# START OF Excerpted data

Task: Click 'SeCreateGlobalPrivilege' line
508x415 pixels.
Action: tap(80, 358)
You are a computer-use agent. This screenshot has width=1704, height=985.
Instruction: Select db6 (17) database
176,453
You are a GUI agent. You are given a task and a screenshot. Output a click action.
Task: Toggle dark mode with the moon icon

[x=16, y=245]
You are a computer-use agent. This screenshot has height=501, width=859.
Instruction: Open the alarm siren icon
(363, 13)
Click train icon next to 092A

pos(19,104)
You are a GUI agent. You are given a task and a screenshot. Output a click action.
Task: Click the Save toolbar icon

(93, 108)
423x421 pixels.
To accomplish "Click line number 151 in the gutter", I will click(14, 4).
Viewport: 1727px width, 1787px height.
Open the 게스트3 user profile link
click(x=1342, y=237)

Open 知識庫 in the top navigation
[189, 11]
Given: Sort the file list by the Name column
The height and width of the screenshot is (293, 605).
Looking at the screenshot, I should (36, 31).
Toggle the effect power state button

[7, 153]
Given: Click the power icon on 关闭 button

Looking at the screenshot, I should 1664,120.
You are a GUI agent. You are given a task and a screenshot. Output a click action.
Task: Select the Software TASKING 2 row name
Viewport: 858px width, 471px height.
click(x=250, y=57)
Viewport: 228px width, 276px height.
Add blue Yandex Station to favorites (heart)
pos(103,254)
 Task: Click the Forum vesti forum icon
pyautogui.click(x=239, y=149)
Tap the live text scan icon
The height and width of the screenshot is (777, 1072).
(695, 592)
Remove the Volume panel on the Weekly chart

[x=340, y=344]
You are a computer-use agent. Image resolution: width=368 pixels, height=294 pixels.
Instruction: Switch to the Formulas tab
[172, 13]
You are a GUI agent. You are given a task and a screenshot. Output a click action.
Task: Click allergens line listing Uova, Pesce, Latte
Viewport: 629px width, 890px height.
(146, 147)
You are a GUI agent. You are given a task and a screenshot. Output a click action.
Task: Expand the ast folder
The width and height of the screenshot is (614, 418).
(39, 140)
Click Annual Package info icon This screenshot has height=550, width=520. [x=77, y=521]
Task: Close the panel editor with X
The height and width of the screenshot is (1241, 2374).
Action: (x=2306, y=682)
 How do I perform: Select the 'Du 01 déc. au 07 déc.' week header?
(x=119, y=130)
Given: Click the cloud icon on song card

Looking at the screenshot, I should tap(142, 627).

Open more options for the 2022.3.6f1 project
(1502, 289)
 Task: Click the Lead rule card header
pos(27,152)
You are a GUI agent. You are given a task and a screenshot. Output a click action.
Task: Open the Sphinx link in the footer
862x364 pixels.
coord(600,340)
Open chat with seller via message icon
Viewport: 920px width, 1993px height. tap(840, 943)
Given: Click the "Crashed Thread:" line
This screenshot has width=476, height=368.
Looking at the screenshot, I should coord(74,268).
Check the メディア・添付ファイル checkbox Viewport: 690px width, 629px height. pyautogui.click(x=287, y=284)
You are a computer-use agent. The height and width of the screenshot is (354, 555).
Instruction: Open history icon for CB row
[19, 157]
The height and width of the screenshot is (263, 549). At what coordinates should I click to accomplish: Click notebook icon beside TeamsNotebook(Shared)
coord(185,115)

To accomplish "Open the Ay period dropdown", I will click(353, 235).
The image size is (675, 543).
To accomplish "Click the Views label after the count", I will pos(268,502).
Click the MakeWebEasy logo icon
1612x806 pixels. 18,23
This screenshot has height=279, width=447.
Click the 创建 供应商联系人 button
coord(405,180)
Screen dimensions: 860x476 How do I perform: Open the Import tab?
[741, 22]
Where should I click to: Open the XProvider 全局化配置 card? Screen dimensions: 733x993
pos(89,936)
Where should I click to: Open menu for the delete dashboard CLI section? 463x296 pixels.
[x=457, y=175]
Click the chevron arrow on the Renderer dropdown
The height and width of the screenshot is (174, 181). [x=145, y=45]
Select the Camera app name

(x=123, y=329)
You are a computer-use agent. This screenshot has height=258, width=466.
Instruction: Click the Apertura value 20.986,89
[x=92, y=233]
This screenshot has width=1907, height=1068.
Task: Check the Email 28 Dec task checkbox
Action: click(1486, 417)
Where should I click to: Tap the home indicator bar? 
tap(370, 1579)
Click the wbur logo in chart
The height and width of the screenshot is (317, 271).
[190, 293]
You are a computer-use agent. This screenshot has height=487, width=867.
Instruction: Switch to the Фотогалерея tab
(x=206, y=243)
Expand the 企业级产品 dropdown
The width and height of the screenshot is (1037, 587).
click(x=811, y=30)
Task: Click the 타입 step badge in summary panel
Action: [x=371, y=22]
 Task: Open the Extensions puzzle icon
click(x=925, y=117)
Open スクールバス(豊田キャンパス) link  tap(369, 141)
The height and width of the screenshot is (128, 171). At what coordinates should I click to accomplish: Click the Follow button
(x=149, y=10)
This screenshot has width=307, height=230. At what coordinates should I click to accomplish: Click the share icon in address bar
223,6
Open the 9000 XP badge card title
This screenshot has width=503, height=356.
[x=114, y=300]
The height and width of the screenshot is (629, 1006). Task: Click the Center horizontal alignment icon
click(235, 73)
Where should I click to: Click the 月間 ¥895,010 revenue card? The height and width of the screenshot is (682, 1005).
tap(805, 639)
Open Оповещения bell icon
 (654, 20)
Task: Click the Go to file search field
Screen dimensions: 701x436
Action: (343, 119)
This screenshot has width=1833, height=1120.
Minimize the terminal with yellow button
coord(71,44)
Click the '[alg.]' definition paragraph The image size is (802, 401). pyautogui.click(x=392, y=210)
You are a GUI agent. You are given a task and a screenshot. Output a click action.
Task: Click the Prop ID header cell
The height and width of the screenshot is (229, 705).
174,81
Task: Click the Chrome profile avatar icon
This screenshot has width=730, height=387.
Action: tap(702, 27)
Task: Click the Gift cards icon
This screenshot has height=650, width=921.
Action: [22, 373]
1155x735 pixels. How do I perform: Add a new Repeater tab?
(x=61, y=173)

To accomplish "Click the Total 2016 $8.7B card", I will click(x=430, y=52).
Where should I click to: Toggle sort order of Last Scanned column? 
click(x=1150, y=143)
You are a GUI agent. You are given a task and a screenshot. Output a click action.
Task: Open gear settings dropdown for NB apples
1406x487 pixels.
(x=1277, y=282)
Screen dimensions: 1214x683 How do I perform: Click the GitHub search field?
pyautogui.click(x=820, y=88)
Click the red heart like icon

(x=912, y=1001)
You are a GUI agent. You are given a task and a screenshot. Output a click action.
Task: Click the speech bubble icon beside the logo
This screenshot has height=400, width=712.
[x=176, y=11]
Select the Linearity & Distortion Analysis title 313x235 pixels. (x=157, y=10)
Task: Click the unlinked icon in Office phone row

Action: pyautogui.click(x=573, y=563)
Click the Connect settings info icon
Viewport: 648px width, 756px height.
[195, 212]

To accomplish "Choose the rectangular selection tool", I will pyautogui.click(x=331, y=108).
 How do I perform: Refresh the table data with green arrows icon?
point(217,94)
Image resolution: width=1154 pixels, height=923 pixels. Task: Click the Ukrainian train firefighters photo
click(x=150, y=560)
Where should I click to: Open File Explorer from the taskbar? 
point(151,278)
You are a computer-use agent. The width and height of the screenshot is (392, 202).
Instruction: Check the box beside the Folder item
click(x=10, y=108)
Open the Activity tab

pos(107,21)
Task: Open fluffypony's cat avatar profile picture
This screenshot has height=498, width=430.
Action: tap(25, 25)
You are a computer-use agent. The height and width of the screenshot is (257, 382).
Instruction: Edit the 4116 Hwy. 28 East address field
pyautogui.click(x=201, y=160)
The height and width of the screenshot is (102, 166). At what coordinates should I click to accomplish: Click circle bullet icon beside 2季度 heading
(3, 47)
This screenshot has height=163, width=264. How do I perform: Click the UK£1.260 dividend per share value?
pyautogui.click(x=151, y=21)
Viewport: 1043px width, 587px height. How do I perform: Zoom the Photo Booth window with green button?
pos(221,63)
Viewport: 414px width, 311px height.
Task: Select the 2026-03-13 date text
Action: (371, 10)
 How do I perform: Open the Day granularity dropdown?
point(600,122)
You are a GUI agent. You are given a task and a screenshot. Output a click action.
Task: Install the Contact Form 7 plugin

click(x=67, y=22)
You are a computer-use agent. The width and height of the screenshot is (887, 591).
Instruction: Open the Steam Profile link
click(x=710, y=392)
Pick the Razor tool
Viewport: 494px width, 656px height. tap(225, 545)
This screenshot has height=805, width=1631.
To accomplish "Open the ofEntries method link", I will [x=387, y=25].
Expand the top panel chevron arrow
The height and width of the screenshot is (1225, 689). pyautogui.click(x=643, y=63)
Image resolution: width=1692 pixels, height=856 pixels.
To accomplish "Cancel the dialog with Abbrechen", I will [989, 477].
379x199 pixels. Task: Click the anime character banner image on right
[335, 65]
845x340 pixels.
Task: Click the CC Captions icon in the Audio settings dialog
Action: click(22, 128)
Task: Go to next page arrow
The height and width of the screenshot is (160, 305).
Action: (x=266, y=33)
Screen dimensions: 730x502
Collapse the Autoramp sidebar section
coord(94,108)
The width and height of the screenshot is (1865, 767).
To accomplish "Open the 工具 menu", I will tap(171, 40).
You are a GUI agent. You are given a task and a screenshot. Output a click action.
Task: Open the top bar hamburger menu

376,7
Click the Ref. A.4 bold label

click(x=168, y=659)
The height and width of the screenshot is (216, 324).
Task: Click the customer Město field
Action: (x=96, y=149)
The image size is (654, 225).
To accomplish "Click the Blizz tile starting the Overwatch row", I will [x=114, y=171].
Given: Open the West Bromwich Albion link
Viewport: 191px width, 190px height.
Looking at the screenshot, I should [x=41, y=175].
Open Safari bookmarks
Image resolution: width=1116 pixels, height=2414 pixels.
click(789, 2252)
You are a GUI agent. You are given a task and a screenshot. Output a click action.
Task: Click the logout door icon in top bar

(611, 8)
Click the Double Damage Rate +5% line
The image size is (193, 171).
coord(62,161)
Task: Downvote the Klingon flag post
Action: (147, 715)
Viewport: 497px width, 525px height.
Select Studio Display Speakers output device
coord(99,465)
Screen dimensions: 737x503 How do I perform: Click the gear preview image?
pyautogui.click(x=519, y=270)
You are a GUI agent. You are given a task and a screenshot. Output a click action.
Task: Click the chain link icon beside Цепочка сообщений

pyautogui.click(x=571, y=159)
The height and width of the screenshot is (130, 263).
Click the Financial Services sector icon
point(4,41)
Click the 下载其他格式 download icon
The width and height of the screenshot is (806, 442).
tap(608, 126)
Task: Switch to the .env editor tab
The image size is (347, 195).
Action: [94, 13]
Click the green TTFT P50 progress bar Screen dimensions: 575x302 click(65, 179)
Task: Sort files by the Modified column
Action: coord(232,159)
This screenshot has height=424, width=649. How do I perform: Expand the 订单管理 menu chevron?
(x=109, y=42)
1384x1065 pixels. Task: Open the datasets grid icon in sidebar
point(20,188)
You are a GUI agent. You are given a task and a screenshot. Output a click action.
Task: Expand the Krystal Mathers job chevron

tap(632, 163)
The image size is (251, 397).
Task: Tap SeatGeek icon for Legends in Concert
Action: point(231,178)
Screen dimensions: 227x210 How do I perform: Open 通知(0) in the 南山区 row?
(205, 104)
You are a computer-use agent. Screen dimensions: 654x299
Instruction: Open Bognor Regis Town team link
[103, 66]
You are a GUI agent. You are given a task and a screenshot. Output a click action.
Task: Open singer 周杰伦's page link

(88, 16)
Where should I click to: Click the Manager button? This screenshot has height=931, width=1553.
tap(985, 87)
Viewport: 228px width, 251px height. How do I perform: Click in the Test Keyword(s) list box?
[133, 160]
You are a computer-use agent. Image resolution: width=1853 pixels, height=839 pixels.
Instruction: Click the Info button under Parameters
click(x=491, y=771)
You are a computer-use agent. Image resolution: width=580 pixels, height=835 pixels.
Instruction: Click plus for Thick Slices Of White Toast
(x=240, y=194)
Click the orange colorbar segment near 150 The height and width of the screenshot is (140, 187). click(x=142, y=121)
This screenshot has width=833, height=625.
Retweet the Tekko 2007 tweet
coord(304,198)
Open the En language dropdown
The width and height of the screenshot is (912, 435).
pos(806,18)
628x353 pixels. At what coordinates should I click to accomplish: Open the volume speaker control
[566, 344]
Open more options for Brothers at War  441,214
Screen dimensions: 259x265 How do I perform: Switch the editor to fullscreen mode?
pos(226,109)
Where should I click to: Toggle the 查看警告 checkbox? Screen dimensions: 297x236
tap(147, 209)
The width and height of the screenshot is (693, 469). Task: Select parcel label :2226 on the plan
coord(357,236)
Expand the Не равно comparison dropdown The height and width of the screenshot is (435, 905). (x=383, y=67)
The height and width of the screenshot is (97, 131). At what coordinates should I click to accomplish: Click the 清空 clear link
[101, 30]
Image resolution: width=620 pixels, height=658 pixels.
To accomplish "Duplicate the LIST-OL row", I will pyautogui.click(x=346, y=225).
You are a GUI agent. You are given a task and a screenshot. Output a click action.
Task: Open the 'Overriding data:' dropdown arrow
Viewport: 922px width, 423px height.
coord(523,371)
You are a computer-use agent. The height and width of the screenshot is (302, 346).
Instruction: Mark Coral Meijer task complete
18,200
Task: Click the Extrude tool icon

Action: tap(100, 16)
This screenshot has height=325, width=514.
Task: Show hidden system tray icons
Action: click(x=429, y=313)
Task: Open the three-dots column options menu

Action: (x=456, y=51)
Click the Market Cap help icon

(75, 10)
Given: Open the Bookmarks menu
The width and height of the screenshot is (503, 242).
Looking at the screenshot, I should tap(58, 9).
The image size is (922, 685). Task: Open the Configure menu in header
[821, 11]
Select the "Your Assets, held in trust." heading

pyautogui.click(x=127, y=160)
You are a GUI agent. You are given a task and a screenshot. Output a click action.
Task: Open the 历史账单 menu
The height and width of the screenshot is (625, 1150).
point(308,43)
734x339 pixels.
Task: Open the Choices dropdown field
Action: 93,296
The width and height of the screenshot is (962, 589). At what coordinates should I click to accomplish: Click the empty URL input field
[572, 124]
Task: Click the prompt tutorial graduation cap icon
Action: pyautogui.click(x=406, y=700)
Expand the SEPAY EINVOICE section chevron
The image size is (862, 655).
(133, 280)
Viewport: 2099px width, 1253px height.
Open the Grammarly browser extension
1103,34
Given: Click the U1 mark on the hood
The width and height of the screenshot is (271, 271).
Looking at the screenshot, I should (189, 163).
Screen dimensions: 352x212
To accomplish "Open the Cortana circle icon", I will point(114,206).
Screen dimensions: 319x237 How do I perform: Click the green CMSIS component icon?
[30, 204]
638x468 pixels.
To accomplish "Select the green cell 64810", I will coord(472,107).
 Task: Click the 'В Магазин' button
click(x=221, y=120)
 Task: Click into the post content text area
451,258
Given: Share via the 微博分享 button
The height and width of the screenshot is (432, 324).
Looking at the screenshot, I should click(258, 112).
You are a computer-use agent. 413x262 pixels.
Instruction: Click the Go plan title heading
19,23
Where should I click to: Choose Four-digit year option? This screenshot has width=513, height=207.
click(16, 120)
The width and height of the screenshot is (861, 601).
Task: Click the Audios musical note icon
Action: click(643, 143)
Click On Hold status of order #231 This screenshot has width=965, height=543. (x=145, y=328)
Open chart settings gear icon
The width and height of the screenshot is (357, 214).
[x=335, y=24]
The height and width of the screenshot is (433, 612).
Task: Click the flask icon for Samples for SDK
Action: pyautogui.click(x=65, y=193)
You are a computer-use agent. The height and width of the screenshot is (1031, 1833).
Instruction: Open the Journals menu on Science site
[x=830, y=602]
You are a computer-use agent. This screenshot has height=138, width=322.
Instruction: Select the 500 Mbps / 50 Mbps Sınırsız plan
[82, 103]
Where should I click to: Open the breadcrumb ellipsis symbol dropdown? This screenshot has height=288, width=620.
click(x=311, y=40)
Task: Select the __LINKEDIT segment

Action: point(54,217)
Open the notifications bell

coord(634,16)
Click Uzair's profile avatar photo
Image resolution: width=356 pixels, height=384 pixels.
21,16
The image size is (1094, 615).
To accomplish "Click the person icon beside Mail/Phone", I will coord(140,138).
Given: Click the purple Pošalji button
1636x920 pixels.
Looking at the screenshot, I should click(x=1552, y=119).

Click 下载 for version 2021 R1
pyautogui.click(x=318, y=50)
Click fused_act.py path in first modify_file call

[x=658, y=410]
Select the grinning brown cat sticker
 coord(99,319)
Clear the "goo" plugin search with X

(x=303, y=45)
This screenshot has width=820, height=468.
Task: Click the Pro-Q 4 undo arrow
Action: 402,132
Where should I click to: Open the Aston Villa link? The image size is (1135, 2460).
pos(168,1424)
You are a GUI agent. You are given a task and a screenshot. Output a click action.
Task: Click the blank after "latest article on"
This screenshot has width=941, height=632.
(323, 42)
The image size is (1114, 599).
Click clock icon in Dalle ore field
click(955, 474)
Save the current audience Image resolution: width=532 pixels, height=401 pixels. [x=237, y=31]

# END OF Excerpted data

### The exercise
Reproduce the items verbatim, from the line containing "Expand the 企业级产品 dropdown" through the line containing "(x=149, y=10)", including both of those lines.

### Solved exercise
Expand the 企业级产品 dropdown
The width and height of the screenshot is (1037, 587).
click(x=811, y=30)
Task: Click the 타입 step badge in summary panel
Action: [x=371, y=22]
 Task: Open the Extensions puzzle icon
click(x=925, y=117)
Open スクールバス(豊田キャンパス) link  tap(369, 141)
The height and width of the screenshot is (128, 171). At what coordinates should I click to accomplish: Click the Follow button
(x=149, y=10)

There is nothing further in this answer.